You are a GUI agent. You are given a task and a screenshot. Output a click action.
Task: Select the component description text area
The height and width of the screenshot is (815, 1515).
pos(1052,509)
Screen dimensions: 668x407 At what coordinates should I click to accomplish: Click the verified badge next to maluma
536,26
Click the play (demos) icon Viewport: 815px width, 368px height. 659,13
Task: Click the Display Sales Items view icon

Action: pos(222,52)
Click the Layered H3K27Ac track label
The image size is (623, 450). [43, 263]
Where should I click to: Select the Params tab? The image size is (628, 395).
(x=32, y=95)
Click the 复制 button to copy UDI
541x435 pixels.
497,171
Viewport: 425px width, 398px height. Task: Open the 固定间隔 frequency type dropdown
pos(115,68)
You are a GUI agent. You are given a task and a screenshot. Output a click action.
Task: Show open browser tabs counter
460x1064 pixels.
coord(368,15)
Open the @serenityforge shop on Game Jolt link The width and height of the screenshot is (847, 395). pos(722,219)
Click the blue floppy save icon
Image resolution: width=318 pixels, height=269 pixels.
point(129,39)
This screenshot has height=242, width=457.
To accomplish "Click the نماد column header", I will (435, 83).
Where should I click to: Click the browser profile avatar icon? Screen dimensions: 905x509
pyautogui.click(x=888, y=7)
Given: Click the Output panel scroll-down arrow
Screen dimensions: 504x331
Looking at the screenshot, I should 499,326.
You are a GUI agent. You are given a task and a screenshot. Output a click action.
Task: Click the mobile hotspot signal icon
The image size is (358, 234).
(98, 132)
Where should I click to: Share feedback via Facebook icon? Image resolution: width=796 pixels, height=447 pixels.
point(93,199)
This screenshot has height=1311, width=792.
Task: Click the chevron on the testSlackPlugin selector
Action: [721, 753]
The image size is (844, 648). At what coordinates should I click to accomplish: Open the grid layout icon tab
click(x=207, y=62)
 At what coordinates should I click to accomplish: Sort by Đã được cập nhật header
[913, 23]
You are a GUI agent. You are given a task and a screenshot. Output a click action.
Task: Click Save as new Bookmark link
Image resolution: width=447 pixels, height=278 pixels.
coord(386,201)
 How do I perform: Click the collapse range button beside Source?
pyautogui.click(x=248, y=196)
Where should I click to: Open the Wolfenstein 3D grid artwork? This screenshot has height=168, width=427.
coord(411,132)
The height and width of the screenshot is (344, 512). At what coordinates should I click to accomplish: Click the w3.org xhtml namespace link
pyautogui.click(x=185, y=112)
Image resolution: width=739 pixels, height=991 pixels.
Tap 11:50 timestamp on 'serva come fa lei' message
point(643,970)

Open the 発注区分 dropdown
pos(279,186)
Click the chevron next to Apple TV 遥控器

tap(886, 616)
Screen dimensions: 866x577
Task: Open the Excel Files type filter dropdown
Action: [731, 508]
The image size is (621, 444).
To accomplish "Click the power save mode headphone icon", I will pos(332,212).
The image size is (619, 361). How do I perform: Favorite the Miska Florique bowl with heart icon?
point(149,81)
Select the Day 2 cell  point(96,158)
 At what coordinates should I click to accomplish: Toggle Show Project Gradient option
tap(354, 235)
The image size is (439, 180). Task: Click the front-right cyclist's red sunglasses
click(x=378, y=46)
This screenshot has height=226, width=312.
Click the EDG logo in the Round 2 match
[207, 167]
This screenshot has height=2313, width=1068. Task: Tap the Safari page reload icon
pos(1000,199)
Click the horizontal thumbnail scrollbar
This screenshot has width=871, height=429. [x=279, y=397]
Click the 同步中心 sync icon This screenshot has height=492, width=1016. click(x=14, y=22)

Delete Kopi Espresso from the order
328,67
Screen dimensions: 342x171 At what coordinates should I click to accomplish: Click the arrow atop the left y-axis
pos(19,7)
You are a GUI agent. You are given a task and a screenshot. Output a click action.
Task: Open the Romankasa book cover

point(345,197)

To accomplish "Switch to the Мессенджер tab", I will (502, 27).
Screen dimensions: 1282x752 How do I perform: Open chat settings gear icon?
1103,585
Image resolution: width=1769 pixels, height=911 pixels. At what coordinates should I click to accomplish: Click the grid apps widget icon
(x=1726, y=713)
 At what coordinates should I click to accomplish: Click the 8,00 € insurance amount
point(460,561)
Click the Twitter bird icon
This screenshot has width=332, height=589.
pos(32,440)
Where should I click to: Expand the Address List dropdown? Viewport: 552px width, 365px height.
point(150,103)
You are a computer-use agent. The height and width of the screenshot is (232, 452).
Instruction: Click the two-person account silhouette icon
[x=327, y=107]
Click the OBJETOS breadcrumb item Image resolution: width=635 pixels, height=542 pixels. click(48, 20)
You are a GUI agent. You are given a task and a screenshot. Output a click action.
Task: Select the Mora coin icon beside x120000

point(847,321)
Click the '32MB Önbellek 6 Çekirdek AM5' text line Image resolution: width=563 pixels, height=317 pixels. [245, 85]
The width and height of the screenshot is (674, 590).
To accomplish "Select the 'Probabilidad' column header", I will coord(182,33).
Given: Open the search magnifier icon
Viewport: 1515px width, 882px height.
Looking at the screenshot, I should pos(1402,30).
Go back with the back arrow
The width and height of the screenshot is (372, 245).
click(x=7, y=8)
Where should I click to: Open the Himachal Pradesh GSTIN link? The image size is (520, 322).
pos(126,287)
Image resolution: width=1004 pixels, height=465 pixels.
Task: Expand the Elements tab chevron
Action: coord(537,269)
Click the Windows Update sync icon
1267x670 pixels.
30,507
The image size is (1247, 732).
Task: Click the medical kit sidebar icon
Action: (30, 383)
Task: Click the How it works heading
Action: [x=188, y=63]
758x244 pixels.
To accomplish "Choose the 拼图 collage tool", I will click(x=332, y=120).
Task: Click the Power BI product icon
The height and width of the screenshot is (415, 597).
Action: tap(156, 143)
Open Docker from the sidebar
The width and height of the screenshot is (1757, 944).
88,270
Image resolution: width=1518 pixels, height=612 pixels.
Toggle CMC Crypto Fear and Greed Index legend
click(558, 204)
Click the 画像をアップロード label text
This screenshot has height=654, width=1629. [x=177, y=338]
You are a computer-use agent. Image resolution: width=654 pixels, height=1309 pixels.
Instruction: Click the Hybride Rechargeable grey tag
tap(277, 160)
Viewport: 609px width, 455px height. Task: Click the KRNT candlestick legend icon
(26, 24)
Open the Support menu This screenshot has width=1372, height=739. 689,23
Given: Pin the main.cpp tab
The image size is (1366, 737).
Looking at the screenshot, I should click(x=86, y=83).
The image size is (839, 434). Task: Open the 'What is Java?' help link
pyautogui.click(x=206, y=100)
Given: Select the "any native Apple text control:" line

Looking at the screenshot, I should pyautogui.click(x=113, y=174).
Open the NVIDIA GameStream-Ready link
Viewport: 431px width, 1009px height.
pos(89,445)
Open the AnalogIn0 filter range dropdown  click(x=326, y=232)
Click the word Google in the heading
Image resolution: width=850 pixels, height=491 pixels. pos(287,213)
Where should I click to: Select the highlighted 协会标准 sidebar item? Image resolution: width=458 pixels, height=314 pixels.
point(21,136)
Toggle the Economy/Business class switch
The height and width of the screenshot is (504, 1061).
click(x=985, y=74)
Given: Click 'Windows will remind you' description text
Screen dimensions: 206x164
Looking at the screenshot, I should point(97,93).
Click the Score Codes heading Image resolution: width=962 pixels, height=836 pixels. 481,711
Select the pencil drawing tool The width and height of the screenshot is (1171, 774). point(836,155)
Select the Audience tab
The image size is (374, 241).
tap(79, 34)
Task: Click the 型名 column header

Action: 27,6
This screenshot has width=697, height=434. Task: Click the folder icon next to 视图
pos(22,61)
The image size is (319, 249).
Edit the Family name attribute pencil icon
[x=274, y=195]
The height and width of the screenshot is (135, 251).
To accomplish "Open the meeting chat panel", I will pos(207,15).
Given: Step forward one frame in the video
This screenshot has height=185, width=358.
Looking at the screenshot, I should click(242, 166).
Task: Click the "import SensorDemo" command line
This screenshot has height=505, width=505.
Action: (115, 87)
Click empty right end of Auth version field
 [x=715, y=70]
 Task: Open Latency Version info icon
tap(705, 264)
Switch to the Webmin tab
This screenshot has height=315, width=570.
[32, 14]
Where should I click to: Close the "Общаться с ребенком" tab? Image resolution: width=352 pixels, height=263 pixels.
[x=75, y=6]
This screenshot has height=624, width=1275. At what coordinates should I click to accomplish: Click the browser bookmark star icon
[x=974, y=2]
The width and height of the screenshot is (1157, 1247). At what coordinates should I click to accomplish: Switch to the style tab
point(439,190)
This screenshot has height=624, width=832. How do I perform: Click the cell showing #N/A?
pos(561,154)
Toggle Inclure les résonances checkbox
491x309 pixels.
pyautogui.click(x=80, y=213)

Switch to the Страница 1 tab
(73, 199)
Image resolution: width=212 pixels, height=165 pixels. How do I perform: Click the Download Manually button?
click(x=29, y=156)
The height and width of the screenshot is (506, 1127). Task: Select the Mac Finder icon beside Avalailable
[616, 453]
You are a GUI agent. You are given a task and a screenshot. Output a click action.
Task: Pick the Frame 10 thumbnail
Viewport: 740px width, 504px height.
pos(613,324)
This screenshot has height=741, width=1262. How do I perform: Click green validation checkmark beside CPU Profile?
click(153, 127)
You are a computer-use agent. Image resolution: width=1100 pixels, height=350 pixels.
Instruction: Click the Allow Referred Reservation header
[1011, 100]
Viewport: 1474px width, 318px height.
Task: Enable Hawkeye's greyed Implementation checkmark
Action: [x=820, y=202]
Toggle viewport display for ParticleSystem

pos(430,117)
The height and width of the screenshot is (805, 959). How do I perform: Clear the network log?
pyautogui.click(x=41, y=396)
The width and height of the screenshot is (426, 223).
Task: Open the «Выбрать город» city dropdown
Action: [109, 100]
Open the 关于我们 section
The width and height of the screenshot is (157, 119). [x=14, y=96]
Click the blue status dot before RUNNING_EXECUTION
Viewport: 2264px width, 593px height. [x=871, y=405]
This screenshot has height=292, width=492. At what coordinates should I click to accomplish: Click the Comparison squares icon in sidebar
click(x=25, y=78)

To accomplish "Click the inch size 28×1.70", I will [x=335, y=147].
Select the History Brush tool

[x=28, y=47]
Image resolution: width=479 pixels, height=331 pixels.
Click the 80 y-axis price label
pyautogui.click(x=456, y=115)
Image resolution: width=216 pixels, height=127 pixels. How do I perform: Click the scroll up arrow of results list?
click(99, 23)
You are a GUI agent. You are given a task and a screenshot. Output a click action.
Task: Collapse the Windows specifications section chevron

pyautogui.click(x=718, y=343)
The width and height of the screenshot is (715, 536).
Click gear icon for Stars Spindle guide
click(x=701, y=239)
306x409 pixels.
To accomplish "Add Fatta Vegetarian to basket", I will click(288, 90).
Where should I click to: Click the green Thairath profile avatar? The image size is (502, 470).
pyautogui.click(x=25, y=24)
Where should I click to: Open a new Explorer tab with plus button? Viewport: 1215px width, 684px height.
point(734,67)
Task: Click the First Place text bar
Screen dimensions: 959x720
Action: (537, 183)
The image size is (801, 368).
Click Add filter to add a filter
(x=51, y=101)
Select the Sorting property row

Task brief – Restate word for word the lines in the material above from the one with "306x409 pixels." to the one with "Task: Click the First Place text bar"; both of those lines count, and nothing else does.

Task solution –
306x409 pixels.
To accomplish "Add Fatta Vegetarian to basket", I will click(288, 90).
Where should I click to: Click the green Thairath profile avatar? The image size is (502, 470).
pyautogui.click(x=25, y=24)
Where should I click to: Open a new Explorer tab with plus button? Viewport: 1215px width, 684px height.
point(734,67)
Task: Click the First Place text bar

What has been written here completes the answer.